Still, we enjoyed it as best we could: room service, TV channels, swimming pool, great restaurants and shopping nearby. We stayed at the same hotel as last time, and made a point of paying for access to the executive lounge – this is the traveling secret we’ve learned. For only a few extra dollars, the executive level at hotels means you get free food and drinks, free internet, and little perks like movie rentals and extra yummy snacks. It’s totally worth it.

One night we ate dinner at our now-favourite Mexican food restaurant. It is quite literally the only restaurant in the world where the kids eat everything on their plates. It’s a miracle! They also have yummy sangria with apples in it. For lunch another time, we ate at a marché-style place and had the best fig/goat cheese salad on a piece of bread ever. That description really does not do it justice, I swear. Otherwise, we spent our little bit of free time shopping, picking up some life essentials like a milk steamer, a new coffee grinder, Star Trek novellas, a Hello Kitty cross stitching kit, and ukulele song books. Can you guess who got what?

The only touristy things we managed to do were to visit the Raffles Hotel and take a ride on the Singapore Flyer. The hotel was beautiful, and I had been hoping to buy some souvenirs at the shopping galleries within, but J had a knock-em-down-drag-em-out cry fest in the middle of the place so we had to ditch. It was expensive anyway, so no huge loss. The flyer was pretty cool. The kids loved it, although I’m not so sure the folks sharing the capsule with us enjoyed their enthusiasm as much.

So anyway, now we’re back to real life… again!

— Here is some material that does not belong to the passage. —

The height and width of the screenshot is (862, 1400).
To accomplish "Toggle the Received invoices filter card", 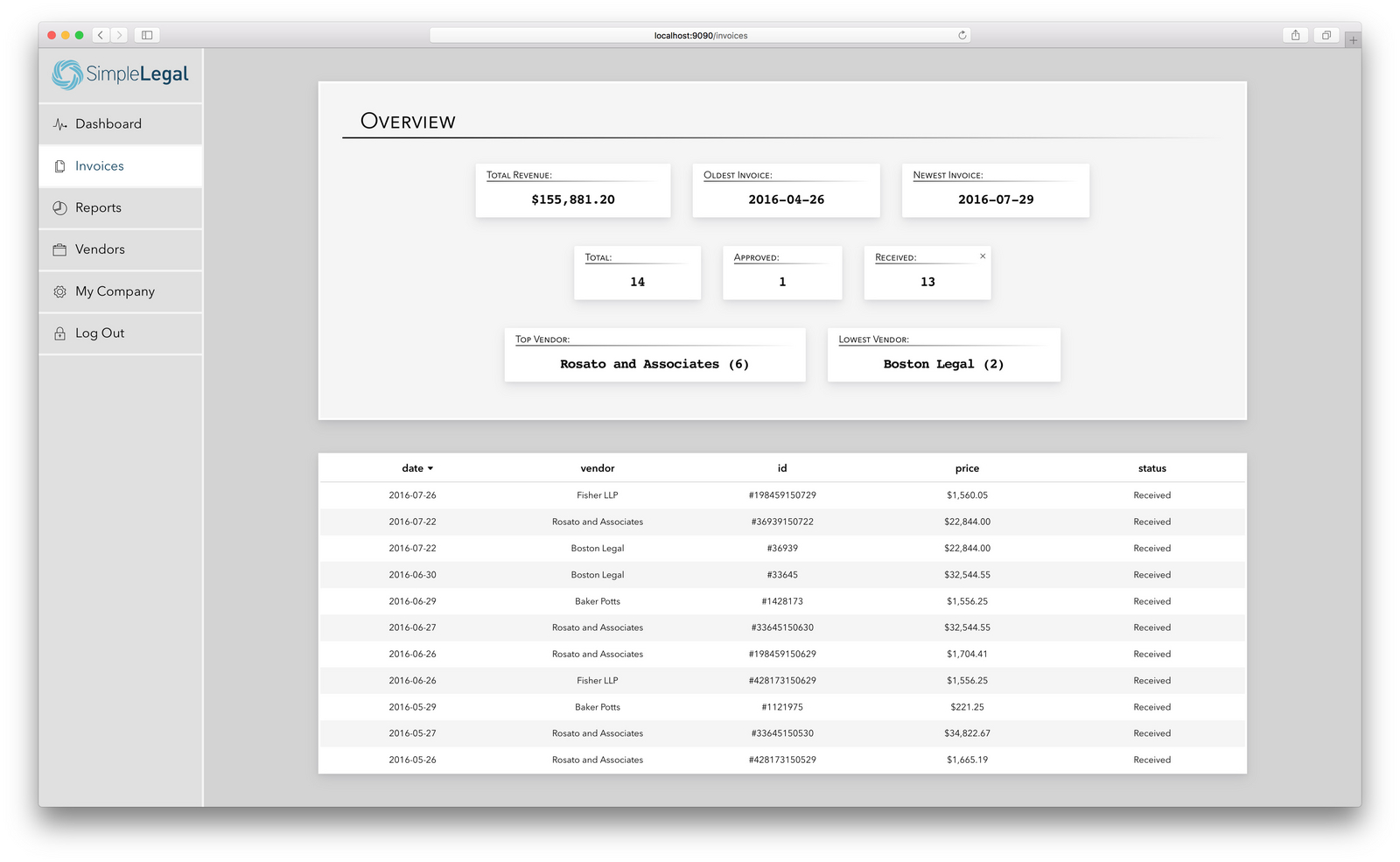I will pyautogui.click(x=927, y=272).
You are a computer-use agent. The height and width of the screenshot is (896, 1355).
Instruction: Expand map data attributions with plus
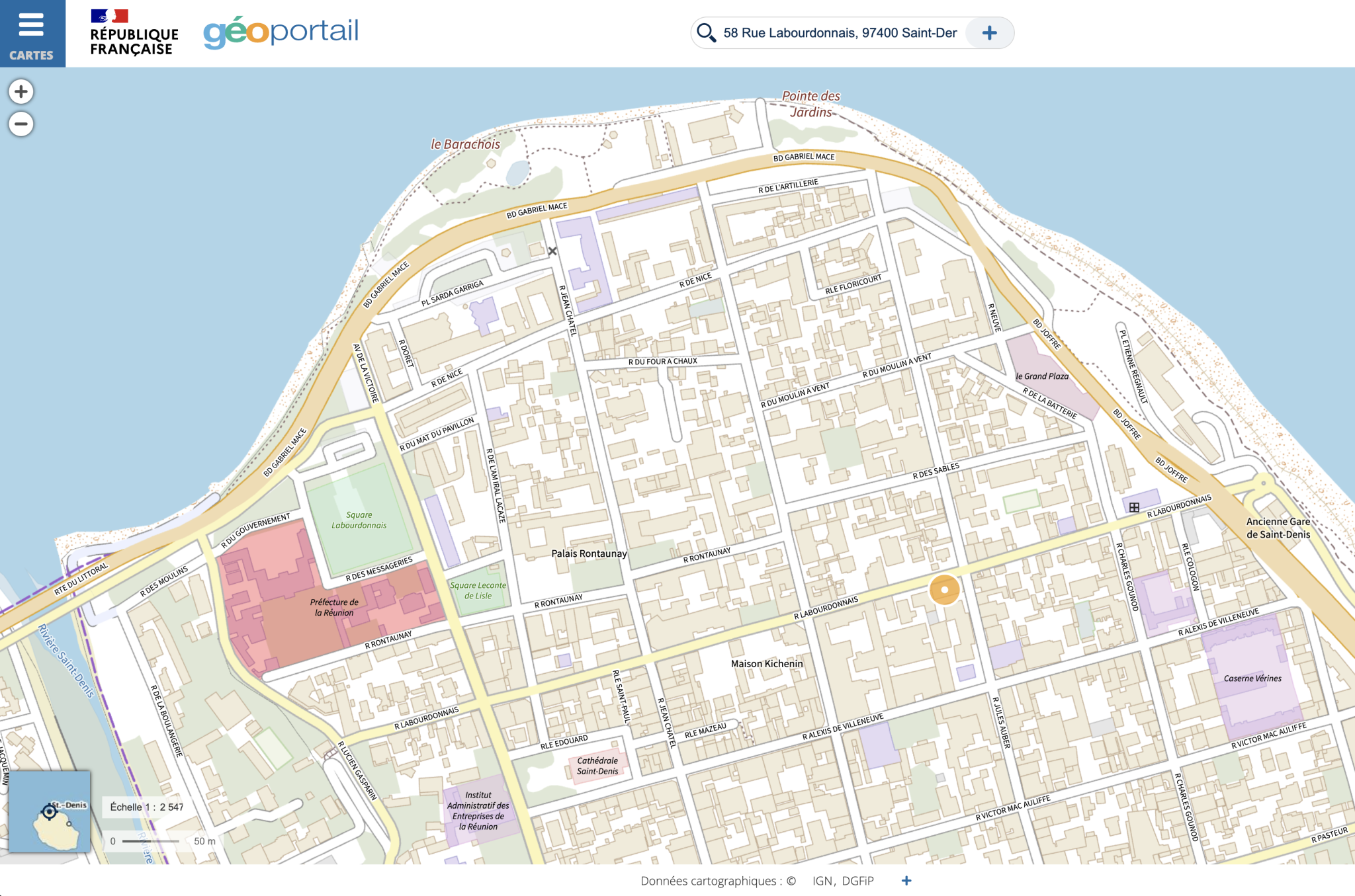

O Canada: bonus round – NYC redux

Our bonus round was an extra visit to NYC after our plane was delayed and couldn’t be rebooked for several days. We holed up in the airport hotel and took a few trips into the city again. The first day, we visited the NYC aquarium and Coney Island – both newly reopened after hurricane Sandy. On the second day, we headed into Manhattan for a bit more sightseeing, including the Flatiron building, Madison Square Park and a trip to Eataly, Macy’s, and the NY Public Library. Even though we were more than ready to head home, it was nice to have another chance to redeem our less-than-stellar first visit to the city!